We modern folks have a very modern view of time. Having emptied time of transcendence, we think of it as mere chronology or sequence. Still, this sequence can be viewed optimistically; in our culture we tend to find meaning in time in terms of human progress. Zombies challenge this optimism and represent a darker view of time in the absence of higher things. This darker view can result in despair. The kind of time that causes despair, that’s “zombie time.”
This is the way Maneck a character in A Fine Balance by Rohinton Mistry understands time. This is not a zombie novel, but, at least with respect to time, it gets at some of the conditions necessary for the zombie infestation.

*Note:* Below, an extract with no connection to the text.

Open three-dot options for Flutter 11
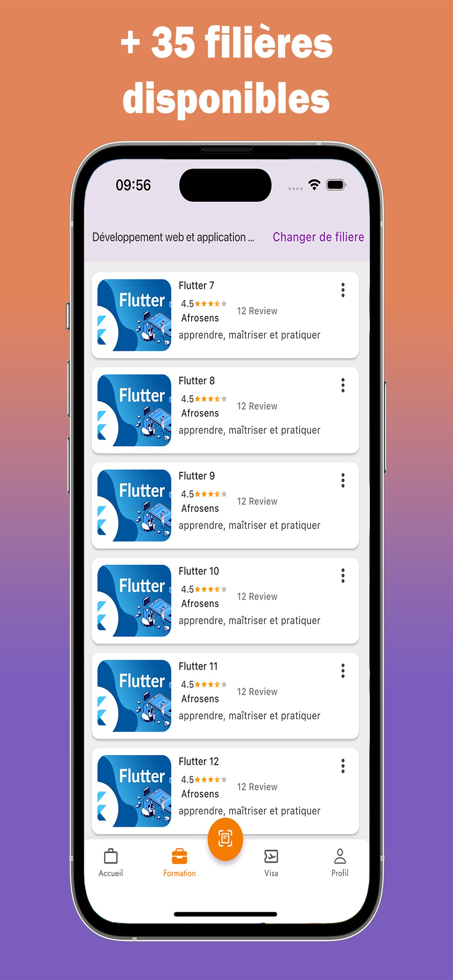 pyautogui.click(x=343, y=671)
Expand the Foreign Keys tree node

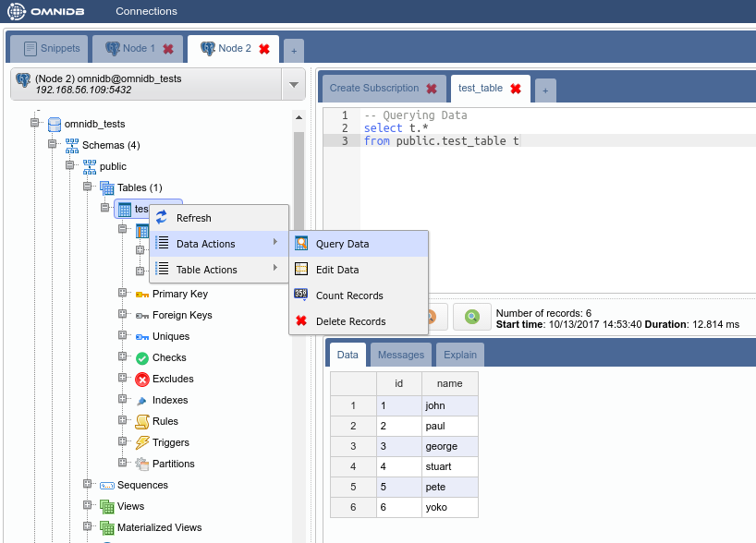point(122,315)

Time and its relationship to meaning is woven through the novel, most often through the words and musings of this young man. For instance, there is the idea that life is essentially tragic because it is embedded in sequential time:
Our lives are but a sequence of accidents–a clanking chain of chance events. A string of choices, casual or deliberate, which add up to that one big calamity we call LIFE.
Why does Maneck see life as tragic and time as meaningless? It’s because for him there is no God who is active in his creation. He has this conversation with landlady, Dina:
‘God is dead,’ said Maneck. ‘That’s what a German philosopher wrote.’
She was shocked. ‘Trust the Germans to say such things,’ she frowned. ‘And do you believe it?’
‘I used to. But now I prefer to think that God is a giant quilt maker. With an infinite variety of designs. And the quilt is grown so big and confusing, the pattern is impossible to see, the squares and diamonds and triangles don’t fit well together anymore, it’s all become meaningless. So He has abandoned it.’
In the novel, we find reflections on the nature of time as we experience it–no minute is like another minute. Where I find this a piece of an argument for meaning in time, Maneck ends up using the same phenomenon as evidence against meaning:
What an unreliable thing is time–when I want it to fly, the hours stick to me like glue. And what a changeable thing, too. Time is the twine to tie our lives into parcels of years and months. Or a rubber band stretched to suit our fancy. Time can be the pretty ribbon in a little girl’s hair. Or the lines in your face, stealing your youthful colour and your hair. …. But in the end, time is a noose around the neck, strangling slowly.
On his return home after the spreading of his father’s ashes, Maneck sits on the porch and begins
escorting a hose of memories through his troubled mind.” His mother’s interruption of his thoughts irritated him “as though he could have recaptured, reconstructed, redeemed those happy times if only he had been given long enough.” While he sits in the deepening dusk he spies a lizard. “He hated its shape, its colour, its ugly snout. The manner in which it flicked its evil tongue. Its ruthless way of swallowing flies. The way time swallowed human efforts and joy. Time, the ultimate grandmaster that could never be checkmated. There was no way out of its distended belly. He wanted to destroy the loathsome creature.
In a world where God does not exist, or has gone far away, if we are to find meaning in time we must find it someplace else. Some will find all attempts to find meaning under these conditions impossible. They, like Maneck, may despair.